INSTRUCTIONS FOR THE TASK :: Without any of the pictures, transcribe all the lines below exactly.

****************************************

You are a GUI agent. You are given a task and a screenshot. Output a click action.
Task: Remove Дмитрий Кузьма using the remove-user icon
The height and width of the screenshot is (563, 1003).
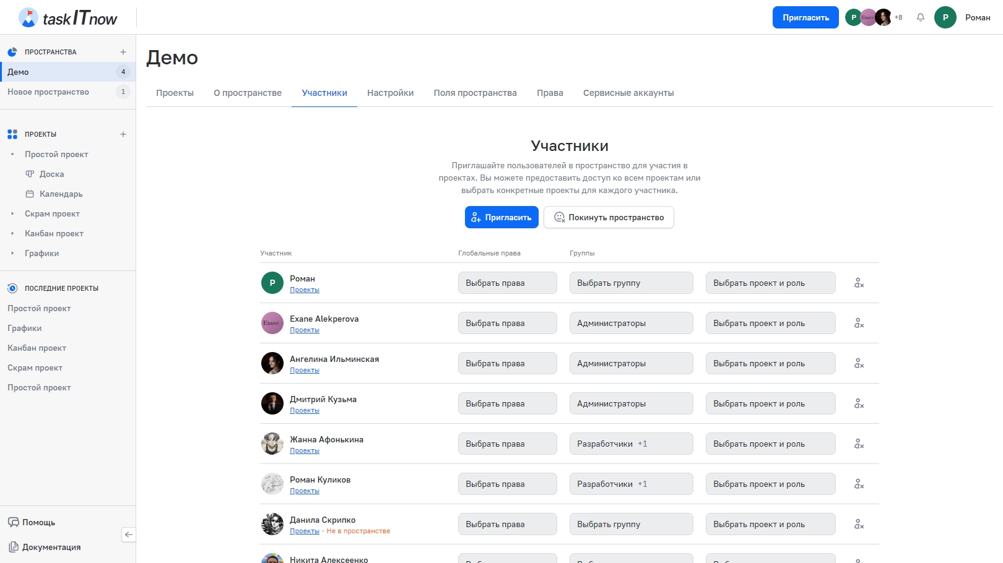pyautogui.click(x=859, y=403)
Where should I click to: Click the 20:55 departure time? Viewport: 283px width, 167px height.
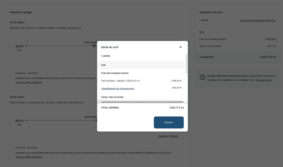click(19, 46)
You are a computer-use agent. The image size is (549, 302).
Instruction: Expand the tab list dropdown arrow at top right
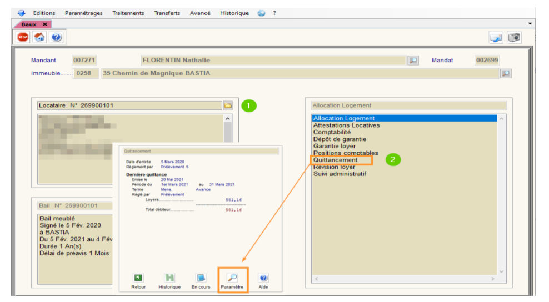tap(530, 24)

****************************************

EXERCISE ANSWER ::
You are a GUI agent. You are given a task and a screenshot. Output a click action.
Task: Remove Дмитрий Кузьма using the remove-user icon
The height and width of the screenshot is (563, 1003).
pyautogui.click(x=859, y=403)
Where should I click to: Click the 20:55 departure time? Viewport: 283px width, 167px height.
click(19, 46)
You are a computer-use agent. The image size is (549, 302).
Instruction: Expand the tab list dropdown arrow at top right
tap(530, 24)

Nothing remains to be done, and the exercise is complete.